### What this task involves
Go through the records below line by line, counting those that contain the word "will"; answer with the count only.

### Data for processing
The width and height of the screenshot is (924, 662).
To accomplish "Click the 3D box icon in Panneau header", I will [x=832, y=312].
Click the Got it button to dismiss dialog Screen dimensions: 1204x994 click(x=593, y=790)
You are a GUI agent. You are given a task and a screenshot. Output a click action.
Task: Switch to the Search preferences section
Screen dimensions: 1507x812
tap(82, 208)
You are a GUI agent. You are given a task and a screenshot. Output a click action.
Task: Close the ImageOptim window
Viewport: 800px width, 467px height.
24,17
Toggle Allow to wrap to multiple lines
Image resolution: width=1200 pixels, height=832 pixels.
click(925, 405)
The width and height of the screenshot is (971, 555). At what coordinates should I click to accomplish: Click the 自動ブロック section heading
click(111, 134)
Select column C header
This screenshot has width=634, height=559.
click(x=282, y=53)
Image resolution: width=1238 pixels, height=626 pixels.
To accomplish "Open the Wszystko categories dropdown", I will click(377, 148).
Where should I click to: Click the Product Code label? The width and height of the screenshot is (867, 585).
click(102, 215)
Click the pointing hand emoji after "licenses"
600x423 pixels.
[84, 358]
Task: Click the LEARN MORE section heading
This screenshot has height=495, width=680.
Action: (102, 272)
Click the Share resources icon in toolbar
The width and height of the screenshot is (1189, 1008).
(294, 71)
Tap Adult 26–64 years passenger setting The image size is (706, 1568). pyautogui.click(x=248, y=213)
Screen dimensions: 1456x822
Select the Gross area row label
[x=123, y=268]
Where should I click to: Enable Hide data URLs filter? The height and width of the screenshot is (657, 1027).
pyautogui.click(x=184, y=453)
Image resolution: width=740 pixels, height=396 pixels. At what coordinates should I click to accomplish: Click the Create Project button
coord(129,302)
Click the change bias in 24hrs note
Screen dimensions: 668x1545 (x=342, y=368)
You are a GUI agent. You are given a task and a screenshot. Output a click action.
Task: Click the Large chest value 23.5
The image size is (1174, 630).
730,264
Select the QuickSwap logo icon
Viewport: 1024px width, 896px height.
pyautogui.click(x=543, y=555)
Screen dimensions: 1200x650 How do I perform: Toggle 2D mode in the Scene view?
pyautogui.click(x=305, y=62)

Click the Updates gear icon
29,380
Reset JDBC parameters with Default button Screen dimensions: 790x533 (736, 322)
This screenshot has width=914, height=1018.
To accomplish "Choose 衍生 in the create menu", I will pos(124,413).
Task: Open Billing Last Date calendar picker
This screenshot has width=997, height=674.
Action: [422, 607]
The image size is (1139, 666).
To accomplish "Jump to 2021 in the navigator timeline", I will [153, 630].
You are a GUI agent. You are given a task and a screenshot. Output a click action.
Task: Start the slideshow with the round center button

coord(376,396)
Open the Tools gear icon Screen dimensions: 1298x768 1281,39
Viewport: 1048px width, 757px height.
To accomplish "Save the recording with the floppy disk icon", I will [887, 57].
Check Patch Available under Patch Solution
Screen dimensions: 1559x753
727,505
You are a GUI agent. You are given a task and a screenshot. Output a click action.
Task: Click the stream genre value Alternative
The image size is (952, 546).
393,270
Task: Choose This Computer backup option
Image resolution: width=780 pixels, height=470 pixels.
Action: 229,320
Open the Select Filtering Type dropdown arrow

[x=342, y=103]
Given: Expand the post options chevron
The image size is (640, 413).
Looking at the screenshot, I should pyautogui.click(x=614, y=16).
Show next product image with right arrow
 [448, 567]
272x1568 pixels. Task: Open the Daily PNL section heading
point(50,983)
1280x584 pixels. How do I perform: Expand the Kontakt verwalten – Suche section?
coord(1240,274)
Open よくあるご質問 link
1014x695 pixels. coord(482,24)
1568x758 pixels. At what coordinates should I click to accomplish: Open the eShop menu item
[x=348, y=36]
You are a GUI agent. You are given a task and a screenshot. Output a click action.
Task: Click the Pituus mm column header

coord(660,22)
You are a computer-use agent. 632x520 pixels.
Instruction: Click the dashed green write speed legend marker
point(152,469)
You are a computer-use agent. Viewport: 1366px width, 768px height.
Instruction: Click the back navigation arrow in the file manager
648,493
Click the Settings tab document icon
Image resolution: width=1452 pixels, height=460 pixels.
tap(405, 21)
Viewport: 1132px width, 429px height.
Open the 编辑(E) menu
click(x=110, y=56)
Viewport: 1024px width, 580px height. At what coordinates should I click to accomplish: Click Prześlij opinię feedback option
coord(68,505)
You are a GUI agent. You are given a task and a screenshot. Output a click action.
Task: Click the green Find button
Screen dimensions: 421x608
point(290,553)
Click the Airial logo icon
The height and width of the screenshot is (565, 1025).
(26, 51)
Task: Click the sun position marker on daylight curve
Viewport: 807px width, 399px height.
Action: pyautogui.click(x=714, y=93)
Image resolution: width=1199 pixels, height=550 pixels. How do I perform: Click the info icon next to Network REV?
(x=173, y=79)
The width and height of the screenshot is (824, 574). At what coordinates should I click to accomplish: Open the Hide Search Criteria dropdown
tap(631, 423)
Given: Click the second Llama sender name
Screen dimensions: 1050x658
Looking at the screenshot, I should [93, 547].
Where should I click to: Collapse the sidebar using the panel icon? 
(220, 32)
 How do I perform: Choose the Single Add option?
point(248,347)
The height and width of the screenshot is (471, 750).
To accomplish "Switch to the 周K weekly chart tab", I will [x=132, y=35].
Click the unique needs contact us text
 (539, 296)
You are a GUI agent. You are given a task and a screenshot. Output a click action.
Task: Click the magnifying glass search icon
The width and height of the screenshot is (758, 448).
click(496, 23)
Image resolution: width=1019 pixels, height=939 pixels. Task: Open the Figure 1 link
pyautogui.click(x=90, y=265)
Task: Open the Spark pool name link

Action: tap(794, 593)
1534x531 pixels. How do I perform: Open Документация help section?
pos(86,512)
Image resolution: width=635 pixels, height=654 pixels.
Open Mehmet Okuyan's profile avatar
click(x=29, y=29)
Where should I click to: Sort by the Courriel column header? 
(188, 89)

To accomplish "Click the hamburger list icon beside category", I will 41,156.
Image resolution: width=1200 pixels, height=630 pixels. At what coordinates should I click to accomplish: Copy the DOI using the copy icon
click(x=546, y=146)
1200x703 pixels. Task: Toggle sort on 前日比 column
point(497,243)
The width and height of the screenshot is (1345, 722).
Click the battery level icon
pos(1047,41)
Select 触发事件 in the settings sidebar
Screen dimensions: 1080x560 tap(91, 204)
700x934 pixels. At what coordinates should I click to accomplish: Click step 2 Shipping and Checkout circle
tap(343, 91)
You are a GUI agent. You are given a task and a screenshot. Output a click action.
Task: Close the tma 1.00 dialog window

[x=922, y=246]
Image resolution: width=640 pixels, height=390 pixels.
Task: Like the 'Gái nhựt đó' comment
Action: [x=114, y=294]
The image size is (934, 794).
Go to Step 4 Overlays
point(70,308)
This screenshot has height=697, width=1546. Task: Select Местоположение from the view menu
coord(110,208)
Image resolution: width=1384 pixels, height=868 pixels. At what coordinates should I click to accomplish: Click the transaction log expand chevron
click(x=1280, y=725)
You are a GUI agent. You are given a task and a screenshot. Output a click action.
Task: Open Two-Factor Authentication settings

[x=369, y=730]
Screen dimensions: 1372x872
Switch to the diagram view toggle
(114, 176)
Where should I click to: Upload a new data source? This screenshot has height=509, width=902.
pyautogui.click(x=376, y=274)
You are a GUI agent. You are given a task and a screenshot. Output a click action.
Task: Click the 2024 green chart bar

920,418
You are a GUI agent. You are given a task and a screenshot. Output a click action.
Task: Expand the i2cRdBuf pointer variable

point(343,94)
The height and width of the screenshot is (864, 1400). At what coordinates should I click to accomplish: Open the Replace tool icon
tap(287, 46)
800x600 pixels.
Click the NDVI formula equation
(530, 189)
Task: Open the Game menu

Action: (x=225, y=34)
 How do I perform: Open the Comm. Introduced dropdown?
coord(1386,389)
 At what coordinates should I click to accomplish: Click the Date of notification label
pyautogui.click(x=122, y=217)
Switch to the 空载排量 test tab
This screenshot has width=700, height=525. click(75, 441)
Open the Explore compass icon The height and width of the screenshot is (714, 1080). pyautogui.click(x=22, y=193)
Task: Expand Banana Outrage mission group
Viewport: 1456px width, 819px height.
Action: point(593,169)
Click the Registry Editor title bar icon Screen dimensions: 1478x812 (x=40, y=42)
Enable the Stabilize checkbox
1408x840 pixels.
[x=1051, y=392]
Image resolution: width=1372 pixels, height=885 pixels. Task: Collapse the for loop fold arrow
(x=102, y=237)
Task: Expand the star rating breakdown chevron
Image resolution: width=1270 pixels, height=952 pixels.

### Your solution
7